Just try to relate professional wrestling with bowling. Can you do it? Hardly.
Gary Mungle Jr. and his friends of the Sunday night WWF bowling league seem to have no problem relating the topics. Mungle, 24, and about 30 friends he calls family gather every Sunday night for the WWF league that fills the first eight lanes at West Park Lanes in Cape Girardeau.
"The only rule we have is to have fun," Mungle says. "We are one of the few leagues where you can throw a good ball and walk back and just yell as loud as you want. If you throw a bad ball, the other teams jokingly laugh and make fun of you."
There was no making of Mungle on Sunday. For the first time in his bowling career, which began at age 3, Mungle tossed a 300 game. He came close one time before in a youth league when he bowled a 294 and it came down to the last roll.
"I hung it out there a little bit to much," he says, remembering the moment.
It came down to the last roll once again Sunday. But how do you get past the memory of last time?
"I actually told myself I had to hit it because I was bowling a bad game," he says. I didn't want to think about it, and that was the best way to get it off my mind."

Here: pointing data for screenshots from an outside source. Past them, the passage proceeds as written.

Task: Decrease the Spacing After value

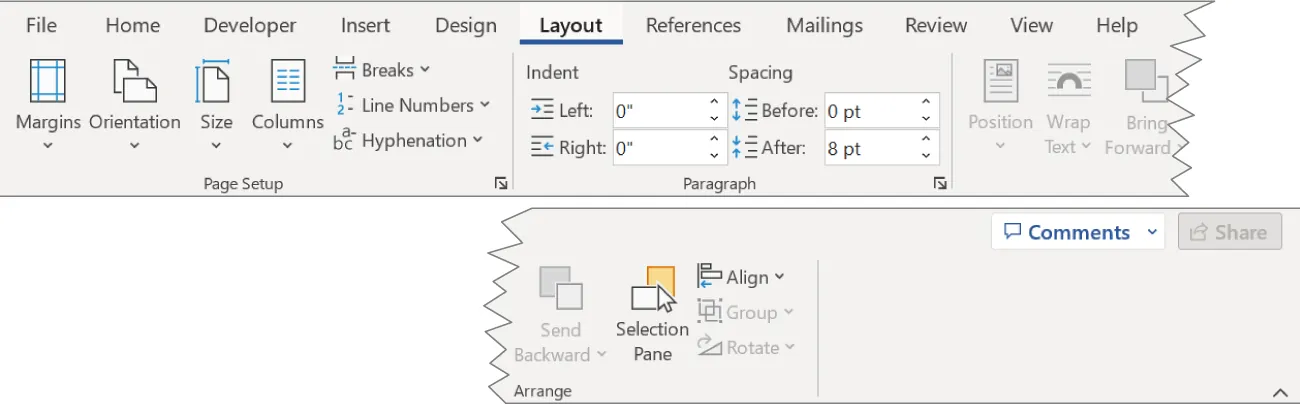Action: pyautogui.click(x=926, y=156)
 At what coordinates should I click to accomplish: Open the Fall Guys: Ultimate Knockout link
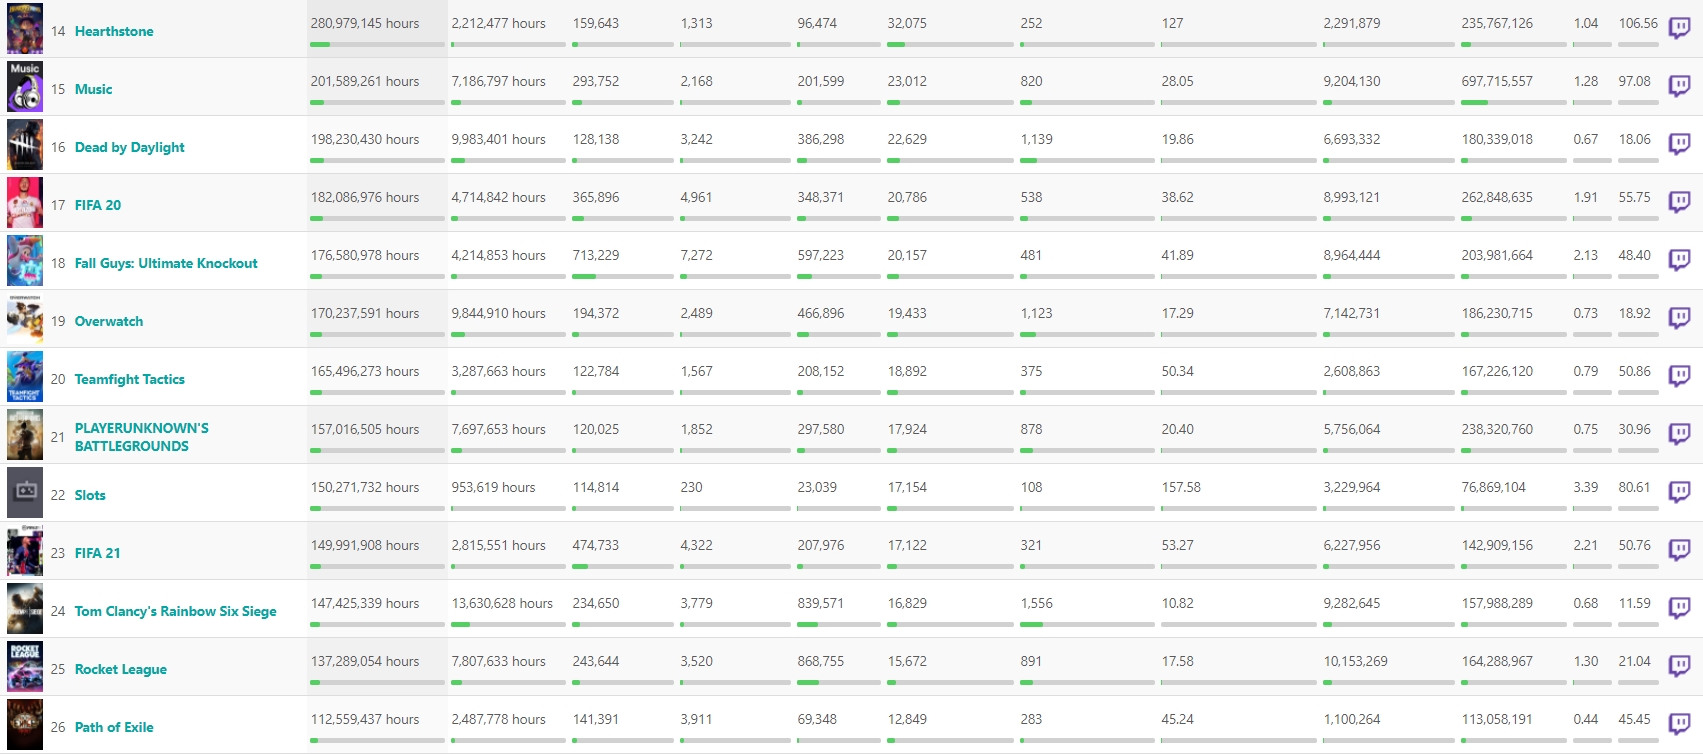tap(166, 263)
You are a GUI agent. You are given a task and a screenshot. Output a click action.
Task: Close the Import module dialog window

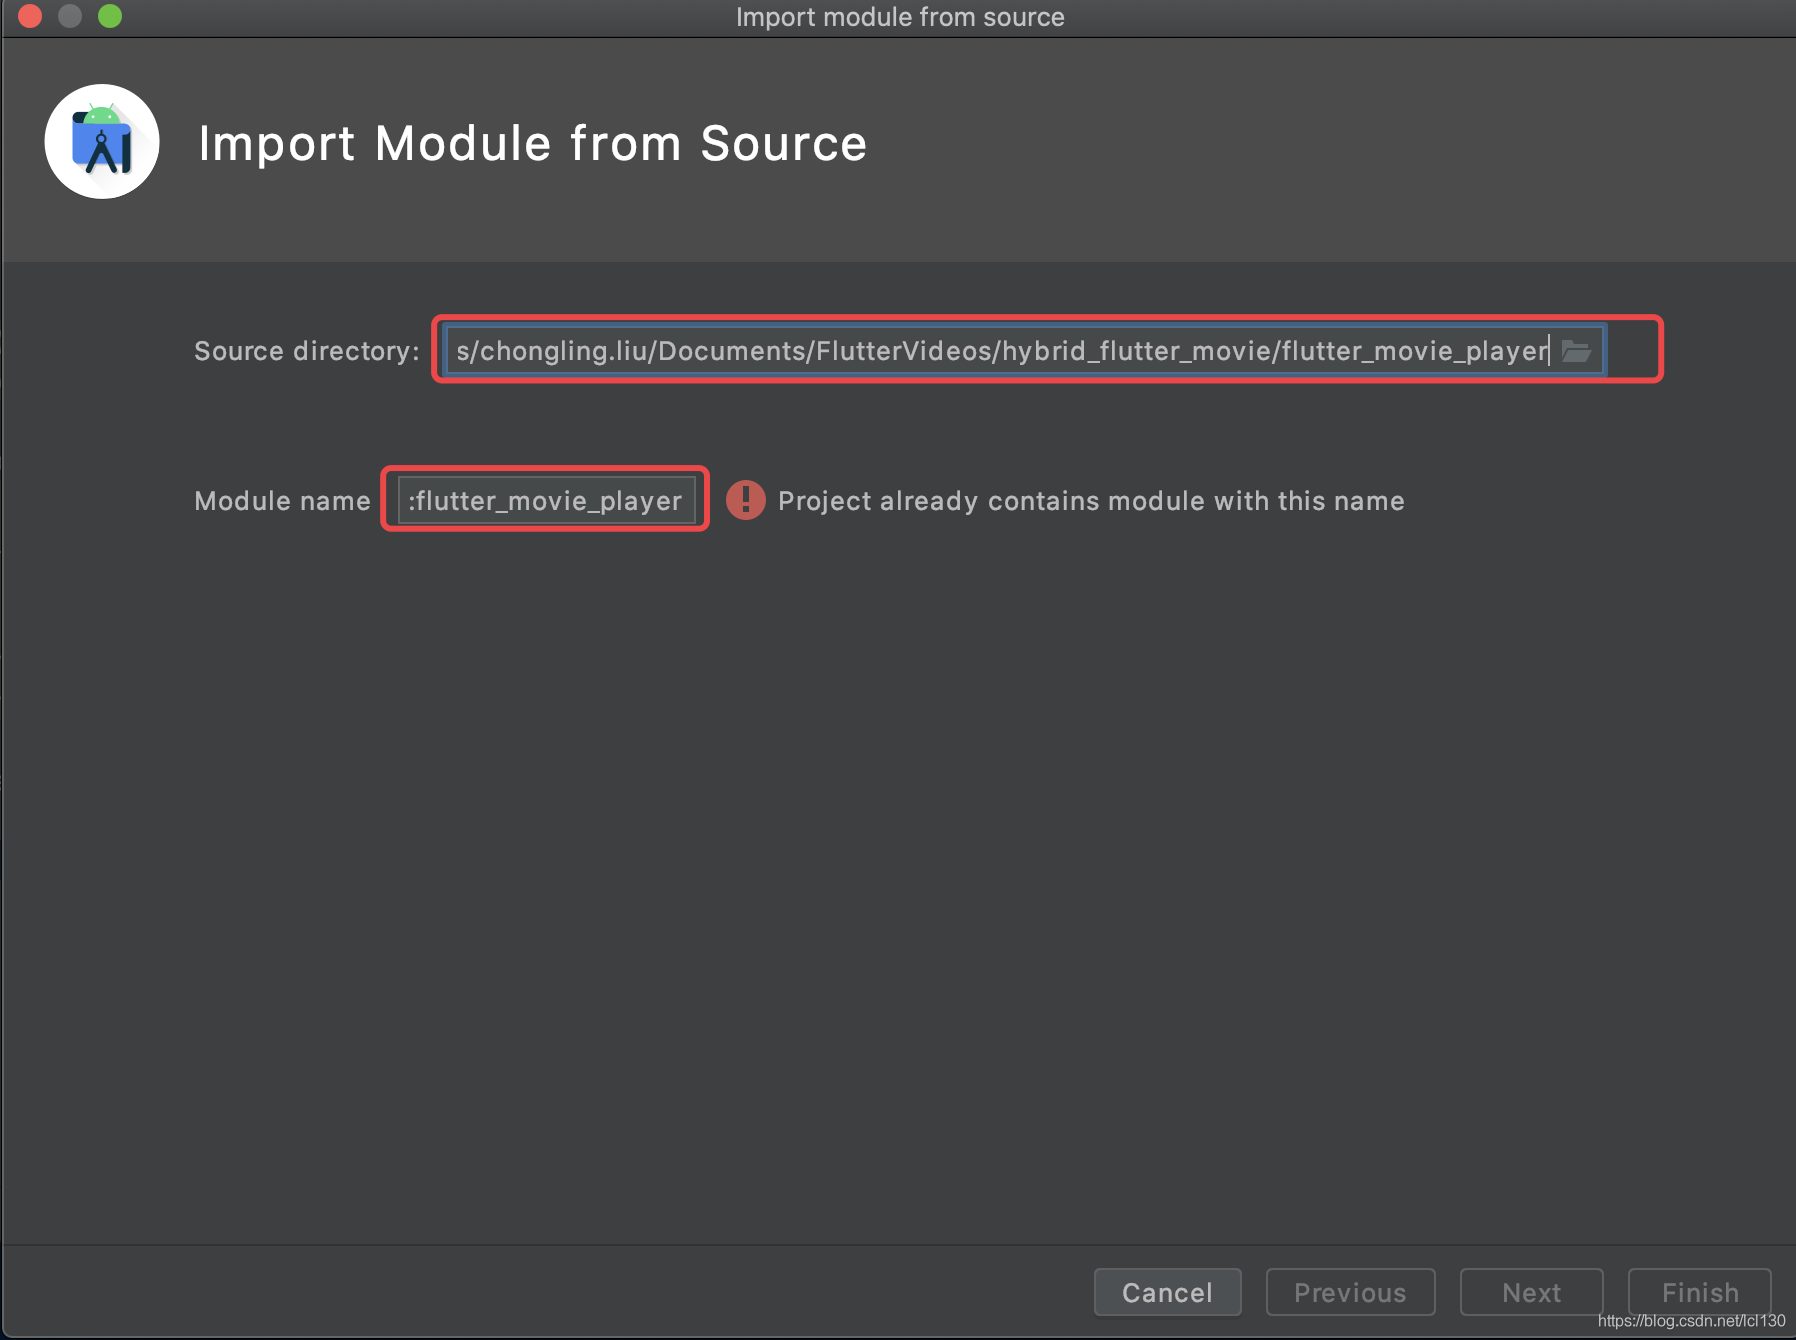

It was the first time anyone bowled a 300 in the WWF, although to Mungle's group, the combination of the sports seems perfect in itself.
"Pretty much everyone out there just loves wrestling," he said.
The league was named after the World Wrestling Federation last year and failed to change the name when the World Wrestling Federation changed its name to World Wrestling Entertainment.
"In our hearts it's still the WWF," Mungle says.
In fact, the first year the league was intact, the league champion was presented a WWF bowling ball. This year the championship prize has changed. The winner will receive a ring that looks much like a high-school class ring but bowling-orientated, of course.
When he's not bowling, Mungle spends much of his time with his mother, who is battling health problems, and his 13-month-old son, Devin.
"My mother, I love her to death," Mungle says with a smile. "She helps so much with Devin, too."
Mungle takes Devin to the league with him every Sunday.
"He's out there with me every time," he says. "Everyone out there loves him like we're one big, happy family."
He also spends plenty of hours at the Show Me Center working in the operations and production departments. And when wrestling matches come to town, Mungle is in the right business.
"I got to meet a few of them," he says. "You see them on TV and they seem pretty cocky, but you see them here and you accidentally bumped into them, they're cool about it."